Joining me on today's call are several members of Geron Corporation’s management team, Harout Semerjian, Chief Executive Officer; Ahmed ElNawawi, our Chief Commercial Officer; Doctor Joseph Eid, Executive Vice President of Research and Development and Chief Medical Officer; and Michelle Robertson, our Chief Financial Officer. With that, I will turn the call over to Harout to review Geron Corporation’s progress and strategy.

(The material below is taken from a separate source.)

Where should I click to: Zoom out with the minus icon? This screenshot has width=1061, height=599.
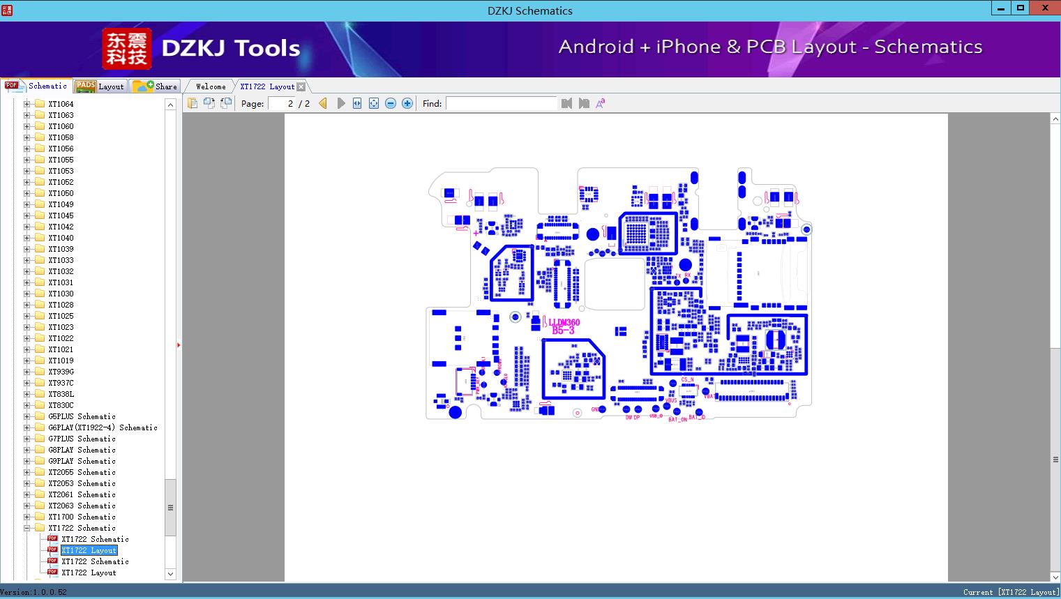pyautogui.click(x=391, y=103)
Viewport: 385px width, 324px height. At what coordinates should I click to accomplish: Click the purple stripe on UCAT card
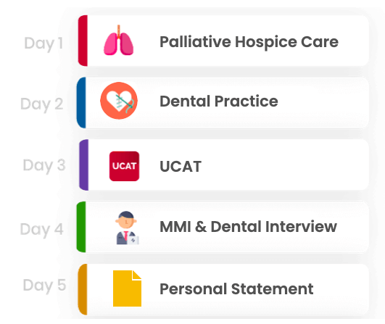[x=83, y=165]
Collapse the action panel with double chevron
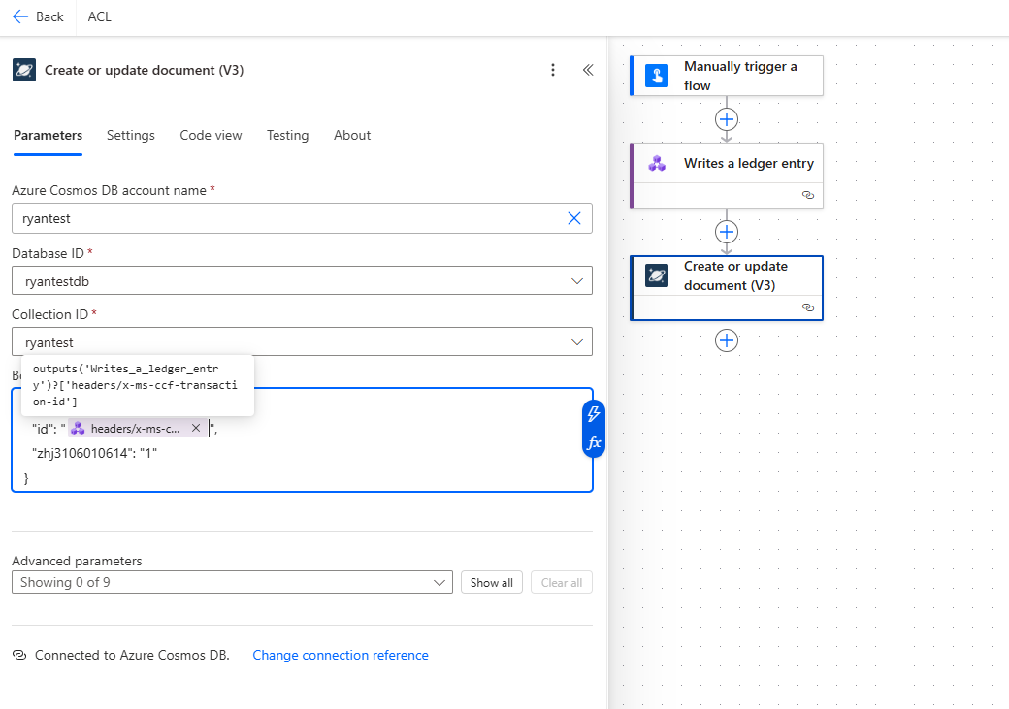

Harout Semerjian: Thank you, Dawn, and good morning, everyone. The strategic alignment work we completed in 2025 positions Geron Corporation for growth in 2026 and places us on a path to becoming the hematology powerhouse in the long term. In 2025, we made deliberate choices to evolve the company into a more commercially minded organization. We strengthened our leadership team, developed a more focused commercial strategy, and improved financial discipline by aligning our financial resources and people to our growth priorities. Rytelo's growth strategy is built on three initiatives—two commercially driven and one medical affairs driven.
From a commercial side, we are continuing to increase awareness and education for Rytelo amongst U.S. health care professionals with a refined engagement plan to help identify appropriate second-line patients faster, and complementing our field force efforts by increasing our in-person and digital presence in hematology forums through accelerated investment in our surround sound approach. From a medical affairs perspective, we are expanding our research partnerships and IST programs with the U.S. hematology community to grow our knowledge and real-world experience with Rytelo. Ahmed and Joe will discuss these initiatives in more detail. As for our Q4 2025 and full-year results, Rytelo's fourth quarter net revenue was $48,000,000 in line with our expectations.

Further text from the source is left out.